#### Given information
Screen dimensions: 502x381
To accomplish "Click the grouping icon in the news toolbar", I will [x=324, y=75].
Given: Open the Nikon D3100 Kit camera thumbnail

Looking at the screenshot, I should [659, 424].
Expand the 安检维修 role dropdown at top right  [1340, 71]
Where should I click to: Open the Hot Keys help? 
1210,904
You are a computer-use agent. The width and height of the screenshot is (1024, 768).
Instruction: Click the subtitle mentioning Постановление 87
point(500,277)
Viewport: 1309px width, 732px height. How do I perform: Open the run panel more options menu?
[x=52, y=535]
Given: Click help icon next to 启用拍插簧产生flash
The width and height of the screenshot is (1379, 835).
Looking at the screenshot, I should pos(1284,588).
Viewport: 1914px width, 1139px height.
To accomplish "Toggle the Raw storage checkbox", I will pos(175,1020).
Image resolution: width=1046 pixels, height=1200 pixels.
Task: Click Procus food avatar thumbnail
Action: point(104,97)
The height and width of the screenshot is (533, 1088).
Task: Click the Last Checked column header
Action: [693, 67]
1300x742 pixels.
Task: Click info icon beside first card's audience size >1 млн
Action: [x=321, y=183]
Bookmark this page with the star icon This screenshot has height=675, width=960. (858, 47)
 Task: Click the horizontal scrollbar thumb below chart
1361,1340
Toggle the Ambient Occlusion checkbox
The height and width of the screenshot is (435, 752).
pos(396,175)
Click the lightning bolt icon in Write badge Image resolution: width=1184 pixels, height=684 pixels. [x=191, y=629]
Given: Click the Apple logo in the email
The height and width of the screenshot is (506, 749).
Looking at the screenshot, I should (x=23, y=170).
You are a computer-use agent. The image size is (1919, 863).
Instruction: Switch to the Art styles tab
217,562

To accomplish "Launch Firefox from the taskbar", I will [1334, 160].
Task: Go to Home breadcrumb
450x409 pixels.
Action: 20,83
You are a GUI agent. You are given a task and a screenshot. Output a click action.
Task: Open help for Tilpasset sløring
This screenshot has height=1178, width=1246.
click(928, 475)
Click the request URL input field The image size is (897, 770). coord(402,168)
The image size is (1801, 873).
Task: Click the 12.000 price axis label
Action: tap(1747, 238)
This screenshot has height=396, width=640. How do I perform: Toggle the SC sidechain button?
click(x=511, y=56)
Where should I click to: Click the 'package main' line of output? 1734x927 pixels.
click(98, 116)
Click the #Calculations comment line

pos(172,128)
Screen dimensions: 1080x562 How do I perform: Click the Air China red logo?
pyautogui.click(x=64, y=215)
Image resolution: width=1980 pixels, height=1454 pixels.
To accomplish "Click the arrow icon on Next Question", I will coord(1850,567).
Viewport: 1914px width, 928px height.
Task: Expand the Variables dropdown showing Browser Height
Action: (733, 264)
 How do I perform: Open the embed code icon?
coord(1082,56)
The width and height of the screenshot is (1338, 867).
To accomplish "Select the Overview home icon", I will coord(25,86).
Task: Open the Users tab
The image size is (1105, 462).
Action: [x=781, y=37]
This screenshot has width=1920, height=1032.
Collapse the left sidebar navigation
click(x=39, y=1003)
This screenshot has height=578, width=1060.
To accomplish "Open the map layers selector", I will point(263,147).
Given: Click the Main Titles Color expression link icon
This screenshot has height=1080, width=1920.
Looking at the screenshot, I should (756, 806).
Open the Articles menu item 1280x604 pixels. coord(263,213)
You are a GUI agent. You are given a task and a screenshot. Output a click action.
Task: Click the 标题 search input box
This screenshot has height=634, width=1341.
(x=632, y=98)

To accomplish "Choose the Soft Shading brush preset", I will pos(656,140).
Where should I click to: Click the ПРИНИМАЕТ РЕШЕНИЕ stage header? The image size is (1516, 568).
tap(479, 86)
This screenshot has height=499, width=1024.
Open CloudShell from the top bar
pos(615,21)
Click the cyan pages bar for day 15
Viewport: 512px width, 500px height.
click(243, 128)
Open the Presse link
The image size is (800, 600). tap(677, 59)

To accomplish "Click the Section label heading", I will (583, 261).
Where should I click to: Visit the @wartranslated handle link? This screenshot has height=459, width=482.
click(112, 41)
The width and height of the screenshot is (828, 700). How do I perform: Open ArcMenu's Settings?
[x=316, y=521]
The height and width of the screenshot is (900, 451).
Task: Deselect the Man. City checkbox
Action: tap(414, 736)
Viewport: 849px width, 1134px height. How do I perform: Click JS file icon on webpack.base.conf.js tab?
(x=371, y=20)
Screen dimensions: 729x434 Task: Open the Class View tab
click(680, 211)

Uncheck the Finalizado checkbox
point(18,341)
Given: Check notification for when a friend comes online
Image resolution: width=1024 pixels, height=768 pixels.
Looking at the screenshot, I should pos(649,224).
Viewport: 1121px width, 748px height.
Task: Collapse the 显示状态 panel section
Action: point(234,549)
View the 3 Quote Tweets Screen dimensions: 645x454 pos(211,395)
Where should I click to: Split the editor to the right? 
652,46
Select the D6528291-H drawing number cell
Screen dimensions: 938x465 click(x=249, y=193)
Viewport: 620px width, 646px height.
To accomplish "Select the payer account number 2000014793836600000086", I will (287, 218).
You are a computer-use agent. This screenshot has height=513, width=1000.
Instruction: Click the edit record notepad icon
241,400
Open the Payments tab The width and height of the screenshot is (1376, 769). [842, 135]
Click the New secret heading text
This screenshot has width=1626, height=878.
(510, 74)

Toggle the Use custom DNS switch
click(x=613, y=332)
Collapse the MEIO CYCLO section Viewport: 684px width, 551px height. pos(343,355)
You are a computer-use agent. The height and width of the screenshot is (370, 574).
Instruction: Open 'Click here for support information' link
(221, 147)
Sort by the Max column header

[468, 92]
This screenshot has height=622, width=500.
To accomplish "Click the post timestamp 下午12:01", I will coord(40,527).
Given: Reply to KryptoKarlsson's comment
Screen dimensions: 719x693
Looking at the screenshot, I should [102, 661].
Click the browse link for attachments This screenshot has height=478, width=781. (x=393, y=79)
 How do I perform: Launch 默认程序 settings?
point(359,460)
########
> **Directions for this task**:
Every line of the data above is to be repeated exactly.

> **Solution**:
Screen dimensions: 502x381
To accomplish "Click the grouping icon in the news toolbar", I will [x=324, y=75].
Given: Open the Nikon D3100 Kit camera thumbnail

Looking at the screenshot, I should [659, 424].
Expand the 安检维修 role dropdown at top right  [1340, 71]
Where should I click to: Open the Hot Keys help? 
1210,904
You are a computer-use agent. The width and height of the screenshot is (1024, 768).
Instruction: Click the subtitle mentioning Постановление 87
point(500,277)
Viewport: 1309px width, 732px height. How do I perform: Open the run panel more options menu?
[x=52, y=535]
Given: Click help icon next to 启用拍插簧产生flash
The width and height of the screenshot is (1379, 835).
Looking at the screenshot, I should pos(1284,588).
Viewport: 1914px width, 1139px height.
To accomplish "Toggle the Raw storage checkbox", I will pos(175,1020).
Image resolution: width=1046 pixels, height=1200 pixels.
Task: Click Procus food avatar thumbnail
Action: point(104,97)
The height and width of the screenshot is (533, 1088).
Task: Click the Last Checked column header
Action: [693, 67]
1300x742 pixels.
Task: Click info icon beside first card's audience size >1 млн
Action: [x=321, y=183]
Bookmark this page with the star icon This screenshot has height=675, width=960. (858, 47)
 Task: Click the horizontal scrollbar thumb below chart
1361,1340
Toggle the Ambient Occlusion checkbox
The height and width of the screenshot is (435, 752).
pos(396,175)
Click the lightning bolt icon in Write badge Image resolution: width=1184 pixels, height=684 pixels. [x=191, y=629]
Given: Click the Apple logo in the email
The height and width of the screenshot is (506, 749).
Looking at the screenshot, I should (x=23, y=170).
You are a computer-use agent. The image size is (1919, 863).
Instruction: Switch to the Art styles tab
217,562

To accomplish "Launch Firefox from the taskbar", I will [1334, 160].
Task: Go to Home breadcrumb
450x409 pixels.
Action: 20,83
You are a GUI agent. You are given a task and a screenshot. Output a click action.
Task: Open help for Tilpasset sløring
This screenshot has height=1178, width=1246.
click(928, 475)
Click the request URL input field The image size is (897, 770). coord(402,168)
The image size is (1801, 873).
Task: Click the 12.000 price axis label
Action: tap(1747, 238)
This screenshot has height=396, width=640. How do I perform: Toggle the SC sidechain button?
click(x=511, y=56)
Where should I click to: Click the 'package main' line of output? 1734x927 pixels.
click(98, 116)
Click the #Calculations comment line

pos(172,128)
Screen dimensions: 1080x562 How do I perform: Click the Air China red logo?
pyautogui.click(x=64, y=215)
Image resolution: width=1980 pixels, height=1454 pixels.
To accomplish "Click the arrow icon on Next Question", I will coord(1850,567).
Viewport: 1914px width, 928px height.
Task: Expand the Variables dropdown showing Browser Height
Action: (733, 264)
 How do I perform: Open the embed code icon?
coord(1082,56)
The width and height of the screenshot is (1338, 867).
To accomplish "Select the Overview home icon", I will coord(25,86).
Task: Open the Users tab
The image size is (1105, 462).
Action: [x=781, y=37]
This screenshot has width=1920, height=1032.
Collapse the left sidebar navigation
click(x=39, y=1003)
This screenshot has height=578, width=1060.
To accomplish "Open the map layers selector", I will point(263,147).
Given: Click the Main Titles Color expression link icon
This screenshot has height=1080, width=1920.
Looking at the screenshot, I should (756, 806).
Open the Articles menu item 1280x604 pixels. coord(263,213)
You are a GUI agent. You are given a task and a screenshot. Output a click action.
Task: Click the 标题 search input box
This screenshot has height=634, width=1341.
(x=632, y=98)

To accomplish "Choose the Soft Shading brush preset", I will pos(656,140).
Where should I click to: Click the ПРИНИМАЕТ РЕШЕНИЕ stage header? The image size is (1516, 568).
tap(479, 86)
This screenshot has height=499, width=1024.
Open CloudShell from the top bar
pos(615,21)
Click the cyan pages bar for day 15
Viewport: 512px width, 500px height.
click(243, 128)
Open the Presse link
The image size is (800, 600). tap(677, 59)

To accomplish "Click the Section label heading", I will (583, 261).
Where should I click to: Visit the @wartranslated handle link? This screenshot has height=459, width=482.
click(112, 41)
The width and height of the screenshot is (828, 700). How do I perform: Open ArcMenu's Settings?
[x=316, y=521]
The height and width of the screenshot is (900, 451).
Task: Deselect the Man. City checkbox
Action: tap(414, 736)
Viewport: 849px width, 1134px height. How do I perform: Click JS file icon on webpack.base.conf.js tab?
(x=371, y=20)
Screen dimensions: 729x434 Task: Open the Class View tab
click(680, 211)

Uncheck the Finalizado checkbox
point(18,341)
Given: Check notification for when a friend comes online
Image resolution: width=1024 pixels, height=768 pixels.
Looking at the screenshot, I should pos(649,224).
Viewport: 1121px width, 748px height.
Task: Collapse the 显示状态 panel section
Action: point(234,549)
View the 3 Quote Tweets Screen dimensions: 645x454 pos(211,395)
Where should I click to: Split the editor to the right? 
652,46
Select the D6528291-H drawing number cell
Screen dimensions: 938x465 click(x=249, y=193)
Viewport: 620px width, 646px height.
To accomplish "Select the payer account number 2000014793836600000086", I will (287, 218).
You are a computer-use agent. This screenshot has height=513, width=1000.
Instruction: Click the edit record notepad icon
241,400
Open the Payments tab The width and height of the screenshot is (1376, 769). [842, 135]
Click the New secret heading text
This screenshot has width=1626, height=878.
(510, 74)

Toggle the Use custom DNS switch
click(x=613, y=332)
Collapse the MEIO CYCLO section Viewport: 684px width, 551px height. pos(343,355)
You are a computer-use agent. The height and width of the screenshot is (370, 574).
Instruction: Open 'Click here for support information' link
(221, 147)
Sort by the Max column header

[468, 92]
This screenshot has height=622, width=500.
To accomplish "Click the post timestamp 下午12:01", I will coord(40,527).
Given: Reply to KryptoKarlsson's comment
Screen dimensions: 719x693
Looking at the screenshot, I should [102, 661].
Click the browse link for attachments This screenshot has height=478, width=781. (x=393, y=79)
 How do I perform: Launch 默认程序 settings?
point(359,460)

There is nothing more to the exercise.